▶ _DO THIS_:
Could you rewrite the data below with every "Where should I click to" swapped for "Where do I click to" and nothing else changed?

:::::

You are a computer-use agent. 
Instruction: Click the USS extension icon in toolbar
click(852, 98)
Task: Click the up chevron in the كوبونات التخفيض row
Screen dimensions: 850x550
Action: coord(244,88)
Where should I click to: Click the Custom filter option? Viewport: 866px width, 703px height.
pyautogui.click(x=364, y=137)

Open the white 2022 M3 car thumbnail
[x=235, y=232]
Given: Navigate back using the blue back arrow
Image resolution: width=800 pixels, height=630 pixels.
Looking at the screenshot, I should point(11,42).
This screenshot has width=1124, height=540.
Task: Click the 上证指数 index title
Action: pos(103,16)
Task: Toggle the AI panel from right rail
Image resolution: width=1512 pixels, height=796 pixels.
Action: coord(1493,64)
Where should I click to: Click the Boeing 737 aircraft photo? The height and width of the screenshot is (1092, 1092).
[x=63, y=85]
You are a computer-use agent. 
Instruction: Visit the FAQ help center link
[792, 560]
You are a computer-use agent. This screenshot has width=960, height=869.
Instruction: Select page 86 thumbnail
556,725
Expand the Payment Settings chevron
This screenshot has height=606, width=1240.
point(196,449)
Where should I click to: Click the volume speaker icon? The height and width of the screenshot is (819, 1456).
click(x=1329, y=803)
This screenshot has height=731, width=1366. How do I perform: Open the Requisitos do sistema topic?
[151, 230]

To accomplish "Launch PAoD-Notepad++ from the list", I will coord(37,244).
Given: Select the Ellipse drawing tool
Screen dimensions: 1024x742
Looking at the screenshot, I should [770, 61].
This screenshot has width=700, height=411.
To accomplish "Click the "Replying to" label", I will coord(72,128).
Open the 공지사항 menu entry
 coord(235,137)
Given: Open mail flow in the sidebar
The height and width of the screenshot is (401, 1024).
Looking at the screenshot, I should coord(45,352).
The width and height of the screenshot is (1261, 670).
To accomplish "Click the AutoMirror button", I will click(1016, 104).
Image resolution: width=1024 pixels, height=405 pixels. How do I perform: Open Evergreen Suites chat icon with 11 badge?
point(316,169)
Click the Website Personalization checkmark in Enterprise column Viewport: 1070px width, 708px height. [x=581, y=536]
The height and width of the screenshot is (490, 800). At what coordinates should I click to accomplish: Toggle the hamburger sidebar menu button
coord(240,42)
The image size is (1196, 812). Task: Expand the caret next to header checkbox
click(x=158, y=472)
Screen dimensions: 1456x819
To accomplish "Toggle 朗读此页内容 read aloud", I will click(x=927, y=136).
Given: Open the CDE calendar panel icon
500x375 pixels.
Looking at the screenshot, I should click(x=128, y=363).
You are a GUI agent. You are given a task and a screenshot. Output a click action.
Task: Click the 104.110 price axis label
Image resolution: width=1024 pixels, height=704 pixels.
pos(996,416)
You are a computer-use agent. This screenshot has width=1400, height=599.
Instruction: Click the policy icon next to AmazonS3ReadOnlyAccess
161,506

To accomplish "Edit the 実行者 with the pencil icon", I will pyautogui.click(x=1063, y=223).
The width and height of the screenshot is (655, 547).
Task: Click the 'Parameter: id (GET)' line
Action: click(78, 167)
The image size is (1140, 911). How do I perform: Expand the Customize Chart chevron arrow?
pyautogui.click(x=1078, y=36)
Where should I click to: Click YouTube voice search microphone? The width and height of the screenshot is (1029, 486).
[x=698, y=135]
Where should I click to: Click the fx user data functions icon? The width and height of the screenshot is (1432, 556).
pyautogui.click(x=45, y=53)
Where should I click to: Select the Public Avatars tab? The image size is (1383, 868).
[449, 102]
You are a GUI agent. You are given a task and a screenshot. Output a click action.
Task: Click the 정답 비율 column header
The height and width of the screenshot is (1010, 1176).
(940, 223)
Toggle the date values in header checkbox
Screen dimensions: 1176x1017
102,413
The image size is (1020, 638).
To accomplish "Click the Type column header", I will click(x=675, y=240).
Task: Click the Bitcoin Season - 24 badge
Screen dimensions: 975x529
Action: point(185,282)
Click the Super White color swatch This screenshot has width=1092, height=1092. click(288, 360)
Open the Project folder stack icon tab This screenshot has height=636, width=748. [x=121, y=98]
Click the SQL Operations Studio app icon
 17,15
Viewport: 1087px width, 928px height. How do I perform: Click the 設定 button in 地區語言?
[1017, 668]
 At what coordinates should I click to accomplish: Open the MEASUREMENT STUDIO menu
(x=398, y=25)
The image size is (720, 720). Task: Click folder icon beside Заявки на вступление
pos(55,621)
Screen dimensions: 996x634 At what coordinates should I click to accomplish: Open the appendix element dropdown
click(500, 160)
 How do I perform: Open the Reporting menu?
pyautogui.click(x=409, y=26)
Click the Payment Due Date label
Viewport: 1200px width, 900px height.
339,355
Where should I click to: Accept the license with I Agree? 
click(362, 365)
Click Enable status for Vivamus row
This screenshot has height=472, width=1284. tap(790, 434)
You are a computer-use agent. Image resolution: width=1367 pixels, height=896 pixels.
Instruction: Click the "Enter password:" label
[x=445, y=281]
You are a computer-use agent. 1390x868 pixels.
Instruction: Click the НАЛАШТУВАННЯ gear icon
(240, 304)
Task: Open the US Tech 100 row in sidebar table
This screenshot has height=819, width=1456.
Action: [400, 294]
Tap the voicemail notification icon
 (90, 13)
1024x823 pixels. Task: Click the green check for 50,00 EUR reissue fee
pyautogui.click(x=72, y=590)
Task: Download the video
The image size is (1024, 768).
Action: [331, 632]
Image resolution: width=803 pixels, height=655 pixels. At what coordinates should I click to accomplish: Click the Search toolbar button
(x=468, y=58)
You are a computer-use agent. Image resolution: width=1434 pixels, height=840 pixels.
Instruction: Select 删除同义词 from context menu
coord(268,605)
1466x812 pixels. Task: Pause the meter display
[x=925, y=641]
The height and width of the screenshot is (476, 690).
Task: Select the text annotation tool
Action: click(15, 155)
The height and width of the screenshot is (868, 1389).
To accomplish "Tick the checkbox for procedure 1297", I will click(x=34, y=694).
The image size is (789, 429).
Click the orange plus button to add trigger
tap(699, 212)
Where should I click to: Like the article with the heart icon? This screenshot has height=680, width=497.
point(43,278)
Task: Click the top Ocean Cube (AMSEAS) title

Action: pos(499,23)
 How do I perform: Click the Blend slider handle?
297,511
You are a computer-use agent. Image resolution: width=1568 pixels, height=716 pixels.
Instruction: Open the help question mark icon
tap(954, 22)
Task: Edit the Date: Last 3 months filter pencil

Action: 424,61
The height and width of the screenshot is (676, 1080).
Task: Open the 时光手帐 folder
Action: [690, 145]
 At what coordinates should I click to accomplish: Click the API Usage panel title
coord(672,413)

:::::

▶ _TASK ANSWER_:
You are a computer-use agent. 
Instruction: Click the USS extension icon in toolbar
click(852, 98)
Task: Click the up chevron in the كوبونات التخفيض row
Screen dimensions: 850x550
Action: coord(244,88)
Where do I click to: Click the Custom filter option? Viewport: 866px width, 703px height.
pyautogui.click(x=364, y=137)

Open the white 2022 M3 car thumbnail
[x=235, y=232]
Given: Navigate back using the blue back arrow
Image resolution: width=800 pixels, height=630 pixels.
Looking at the screenshot, I should point(11,42).
This screenshot has width=1124, height=540.
Task: Click the 上证指数 index title
Action: pos(103,16)
Task: Toggle the AI panel from right rail
Image resolution: width=1512 pixels, height=796 pixels.
Action: coord(1493,64)
Where do I click to: Click the Boeing 737 aircraft photo? The height and width of the screenshot is (1092, 1092).
[x=63, y=85]
You are a computer-use agent. 
Instruction: Visit the FAQ help center link
[792, 560]
You are a computer-use agent. This screenshot has width=960, height=869.
Instruction: Select page 86 thumbnail
556,725
Expand the Payment Settings chevron
This screenshot has height=606, width=1240.
point(196,449)
Where do I click to: Click the volume speaker icon? The height and width of the screenshot is (819, 1456).
click(x=1329, y=803)
This screenshot has height=731, width=1366. How do I perform: Open the Requisitos do sistema topic?
[151, 230]

To accomplish "Launch PAoD-Notepad++ from the list", I will coord(37,244).
Given: Select the Ellipse drawing tool
Screen dimensions: 1024x742
Looking at the screenshot, I should [770, 61].
This screenshot has width=700, height=411.
To accomplish "Click the "Replying to" label", I will coord(72,128).
Open the 공지사항 menu entry
 coord(235,137)
Given: Open mail flow in the sidebar
The height and width of the screenshot is (401, 1024).
Looking at the screenshot, I should coord(45,352).
The width and height of the screenshot is (1261, 670).
To accomplish "Click the AutoMirror button", I will click(1016, 104).
Image resolution: width=1024 pixels, height=405 pixels. How do I perform: Open Evergreen Suites chat icon with 11 badge?
point(316,169)
Click the Website Personalization checkmark in Enterprise column Viewport: 1070px width, 708px height. [x=581, y=536]
The height and width of the screenshot is (490, 800). At what coordinates should I click to accomplish: Toggle the hamburger sidebar menu button
coord(240,42)
The image size is (1196, 812). Task: Expand the caret next to header checkbox
click(x=158, y=472)
Screen dimensions: 1456x819
To accomplish "Toggle 朗读此页内容 read aloud", I will click(x=927, y=136).
Given: Open the CDE calendar panel icon
500x375 pixels.
Looking at the screenshot, I should click(x=128, y=363).
You are a GUI agent. You are given a task and a screenshot. Output a click action.
Task: Click the 104.110 price axis label
Image resolution: width=1024 pixels, height=704 pixels.
pos(996,416)
You are a computer-use agent. This screenshot has width=1400, height=599.
Instruction: Click the policy icon next to AmazonS3ReadOnlyAccess
161,506

To accomplish "Edit the 実行者 with the pencil icon", I will pyautogui.click(x=1063, y=223).
The width and height of the screenshot is (655, 547).
Task: Click the 'Parameter: id (GET)' line
Action: click(78, 167)
The image size is (1140, 911). How do I perform: Expand the Customize Chart chevron arrow?
pyautogui.click(x=1078, y=36)
Where do I click to: Click YouTube voice search microphone? The width and height of the screenshot is (1029, 486).
[x=698, y=135]
Where do I click to: Click the fx user data functions icon? The width and height of the screenshot is (1432, 556).
pyautogui.click(x=45, y=53)
Where do I click to: Select the Public Avatars tab? The image size is (1383, 868).
[449, 102]
You are a GUI agent. You are given a task and a screenshot. Output a click action.
Task: Click the 정답 비율 column header
The height and width of the screenshot is (1010, 1176).
(940, 223)
Toggle the date values in header checkbox
Screen dimensions: 1176x1017
102,413
The image size is (1020, 638).
To accomplish "Click the Type column header", I will click(x=675, y=240).
Task: Click the Bitcoin Season - 24 badge
Screen dimensions: 975x529
Action: point(185,282)
Click the Super White color swatch This screenshot has width=1092, height=1092. click(288, 360)
Open the Project folder stack icon tab This screenshot has height=636, width=748. [x=121, y=98]
Click the SQL Operations Studio app icon
 17,15
Viewport: 1087px width, 928px height. How do I perform: Click the 設定 button in 地區語言?
[1017, 668]
 At what coordinates should I click to accomplish: Open the MEASUREMENT STUDIO menu
(x=398, y=25)
The image size is (720, 720). Task: Click folder icon beside Заявки на вступление
pos(55,621)
Screen dimensions: 996x634 At what coordinates should I click to accomplish: Open the appendix element dropdown
click(500, 160)
 How do I perform: Open the Reporting menu?
pyautogui.click(x=409, y=26)
Click the Payment Due Date label
Viewport: 1200px width, 900px height.
339,355
Where do I click to: Accept the license with I Agree? 
click(362, 365)
Click Enable status for Vivamus row
This screenshot has height=472, width=1284. tap(790, 434)
You are a computer-use agent. Image resolution: width=1367 pixels, height=896 pixels.
Instruction: Click the "Enter password:" label
[x=445, y=281]
You are a computer-use agent. 1390x868 pixels.
Instruction: Click the НАЛАШТУВАННЯ gear icon
(240, 304)
Task: Open the US Tech 100 row in sidebar table
This screenshot has height=819, width=1456.
Action: [400, 294]
Tap the voicemail notification icon
 (90, 13)
1024x823 pixels. Task: Click the green check for 50,00 EUR reissue fee
pyautogui.click(x=72, y=590)
Task: Download the video
The image size is (1024, 768).
Action: [331, 632]
Image resolution: width=803 pixels, height=655 pixels. At what coordinates should I click to accomplish: Click the Search toolbar button
(x=468, y=58)
You are a computer-use agent. Image resolution: width=1434 pixels, height=840 pixels.
Instruction: Select 删除同义词 from context menu
coord(268,605)
1466x812 pixels. Task: Pause the meter display
[x=925, y=641]
The height and width of the screenshot is (476, 690).
Task: Select the text annotation tool
Action: click(15, 155)
The height and width of the screenshot is (868, 1389).
To accomplish "Tick the checkbox for procedure 1297", I will click(x=34, y=694).
The image size is (789, 429).
Click the orange plus button to add trigger
tap(699, 212)
Where do I click to: Like the article with the heart icon? This screenshot has height=680, width=497.
point(43,278)
Task: Click the top Ocean Cube (AMSEAS) title

Action: pos(499,23)
 How do I perform: Click the Blend slider handle?
297,511
You are a computer-use agent. Image resolution: width=1568 pixels, height=716 pixels.
Instruction: Open the help question mark icon
tap(954, 22)
Task: Edit the Date: Last 3 months filter pencil

Action: 424,61
The height and width of the screenshot is (676, 1080).
Task: Open the 时光手帐 folder
Action: [690, 145]
 At what coordinates should I click to accomplish: Click the API Usage panel title
coord(672,413)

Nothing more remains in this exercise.